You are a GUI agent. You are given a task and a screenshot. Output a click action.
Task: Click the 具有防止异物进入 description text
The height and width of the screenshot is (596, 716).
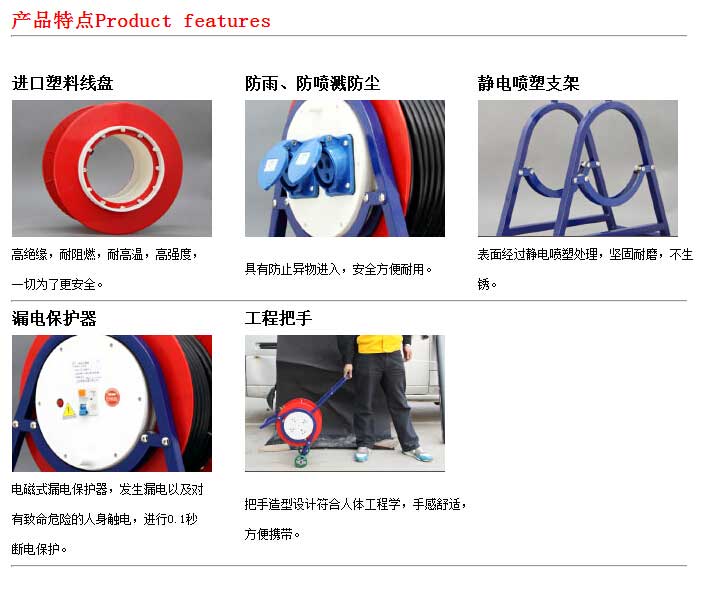tap(338, 269)
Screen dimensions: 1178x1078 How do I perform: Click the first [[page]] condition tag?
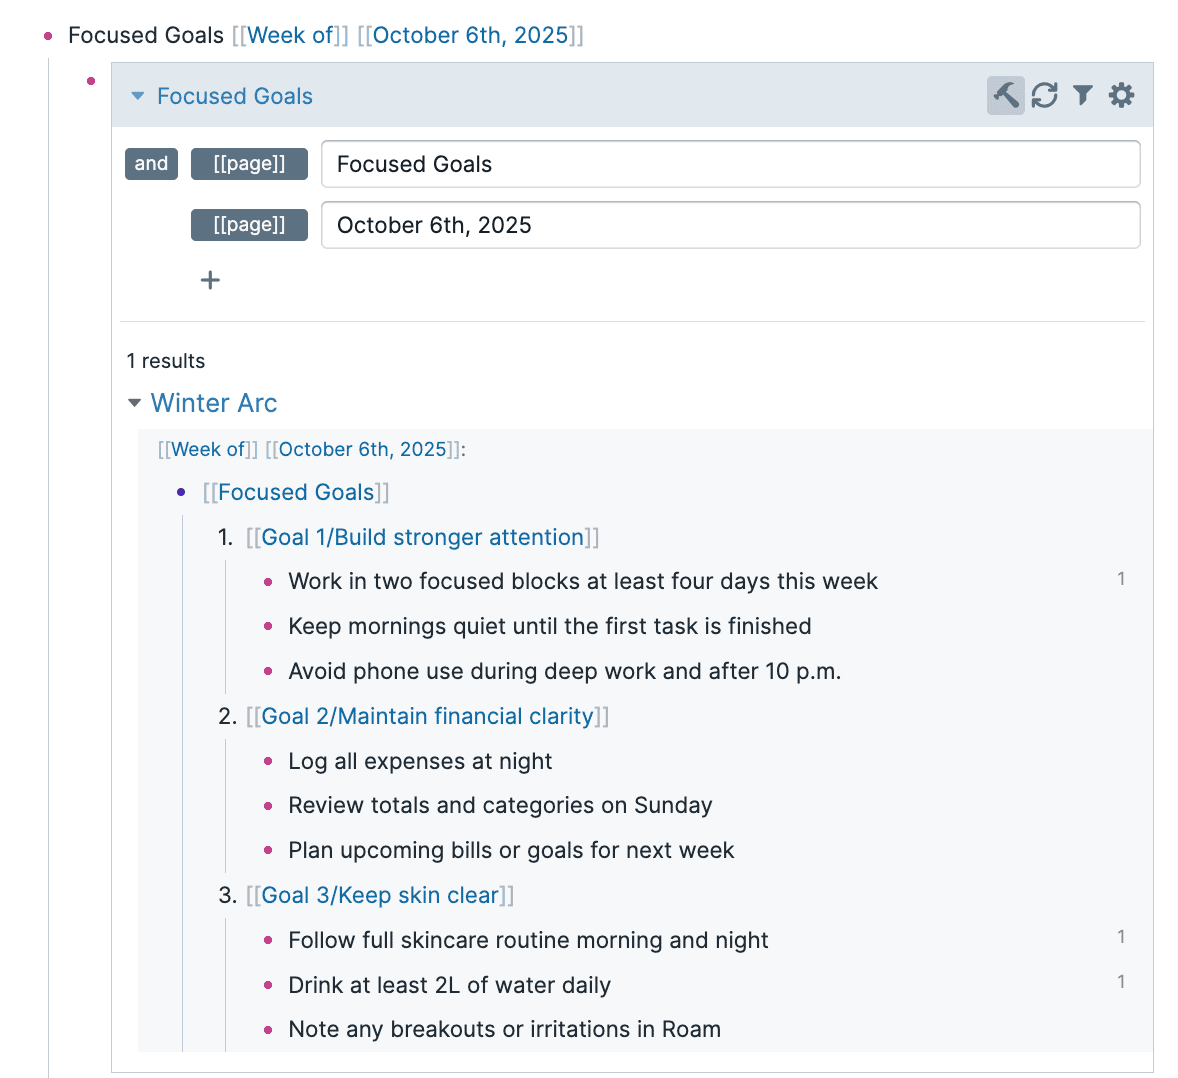point(249,164)
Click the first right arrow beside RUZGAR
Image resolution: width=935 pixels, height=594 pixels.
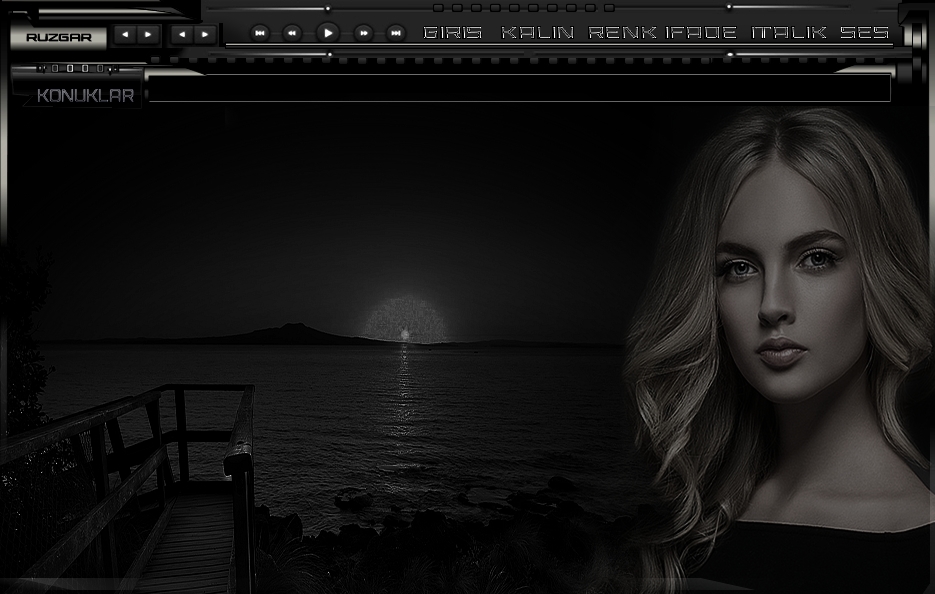(148, 34)
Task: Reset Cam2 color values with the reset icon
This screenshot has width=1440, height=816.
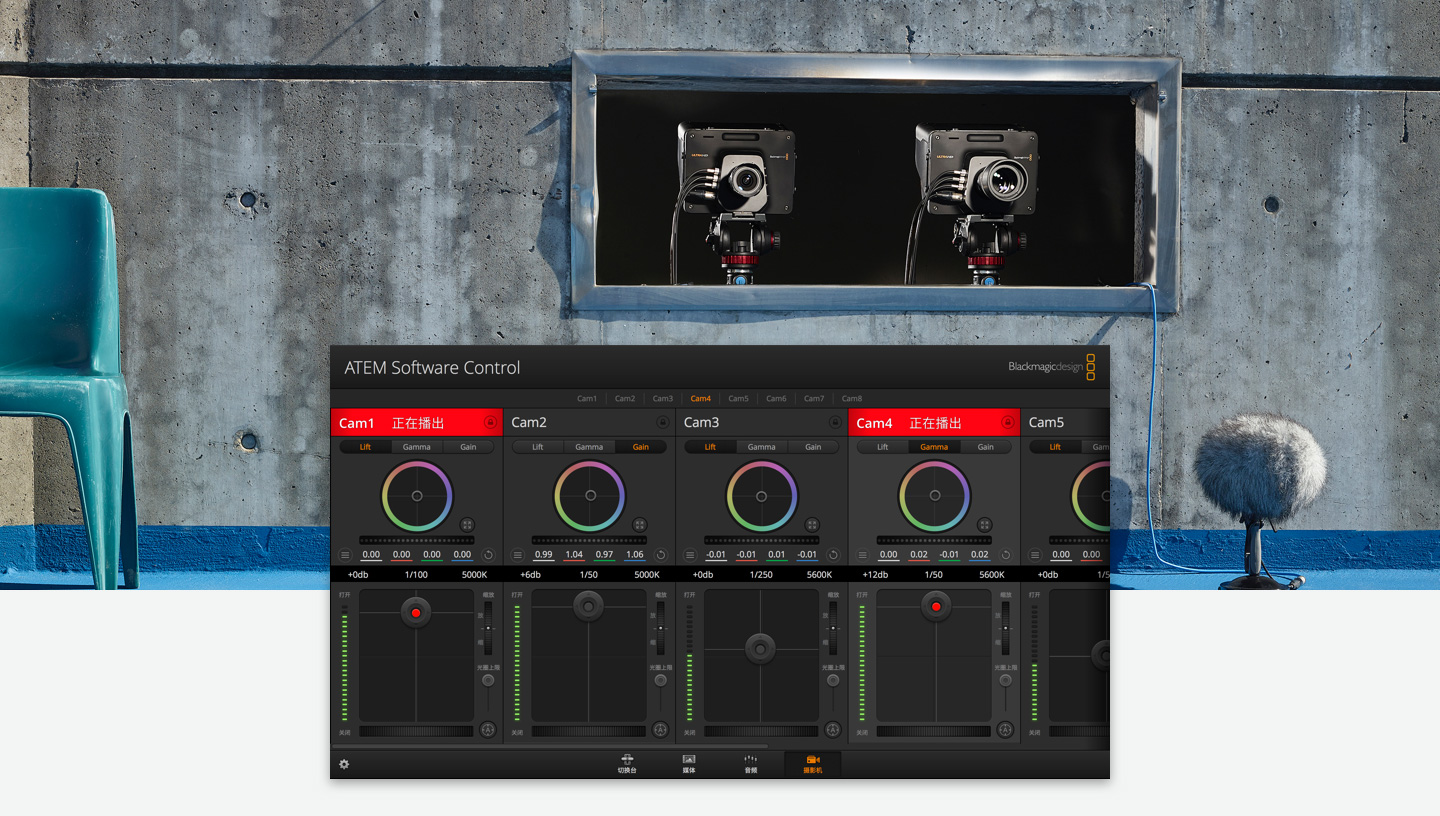Action: pyautogui.click(x=661, y=555)
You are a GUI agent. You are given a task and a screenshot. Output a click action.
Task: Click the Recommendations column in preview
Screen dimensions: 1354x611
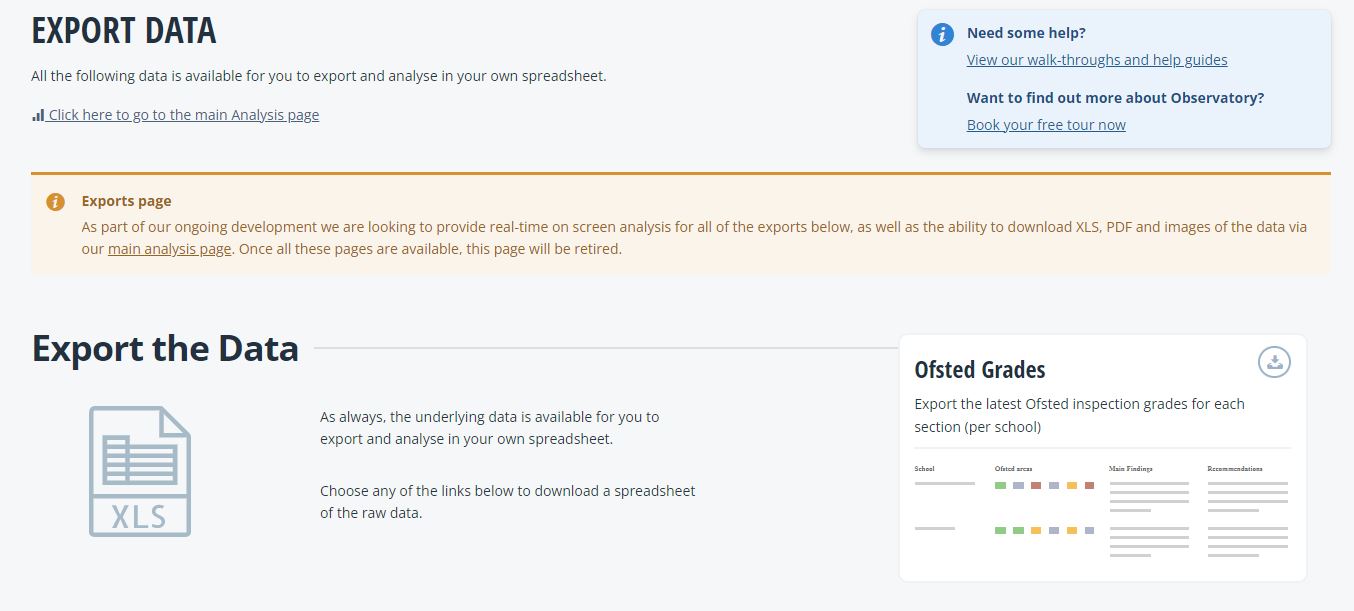coord(1248,510)
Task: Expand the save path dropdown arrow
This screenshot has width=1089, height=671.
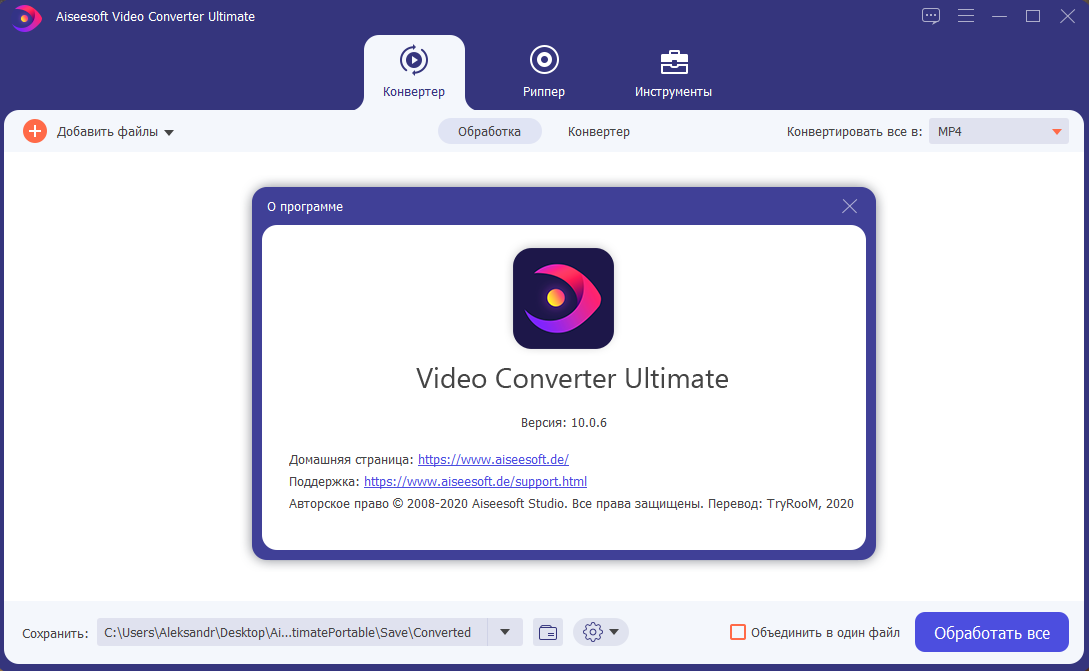Action: [505, 632]
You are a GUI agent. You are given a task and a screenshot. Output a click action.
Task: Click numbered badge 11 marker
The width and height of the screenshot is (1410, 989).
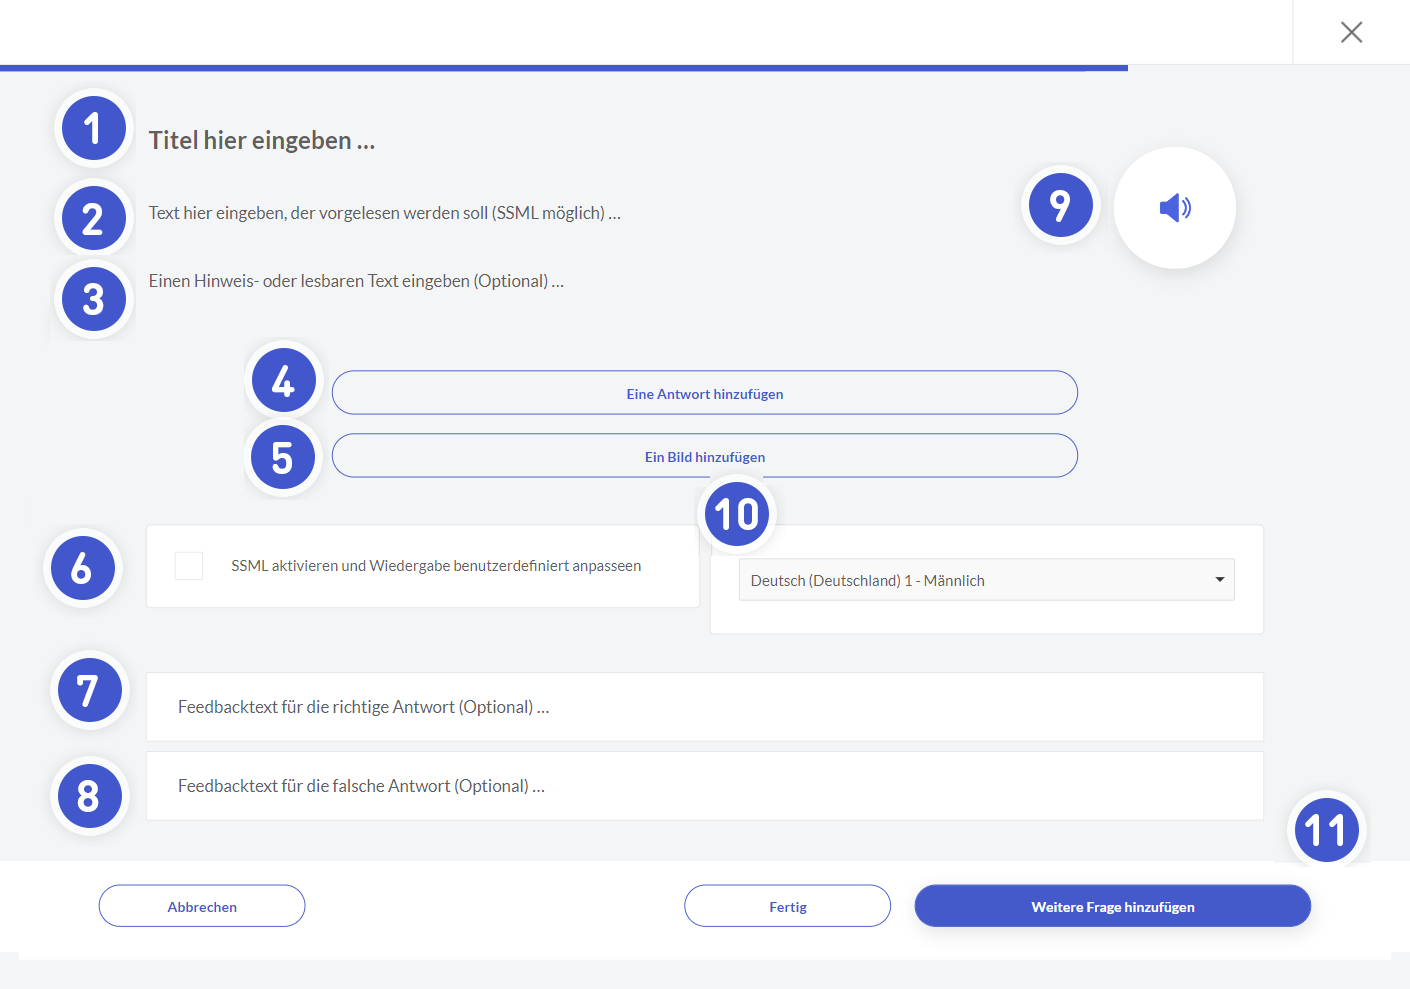tap(1327, 830)
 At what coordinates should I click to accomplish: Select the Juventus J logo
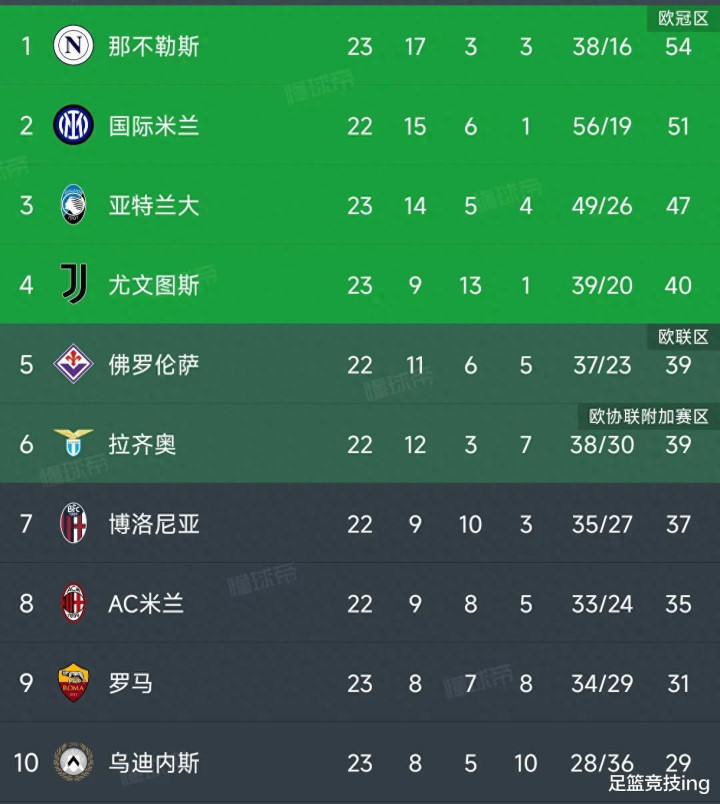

--- --- ---

Copy out each line of the material above that holds the word "arrow".

Click the first right arrow beside RUZGAR
Task: Expand the save path dropdown arrow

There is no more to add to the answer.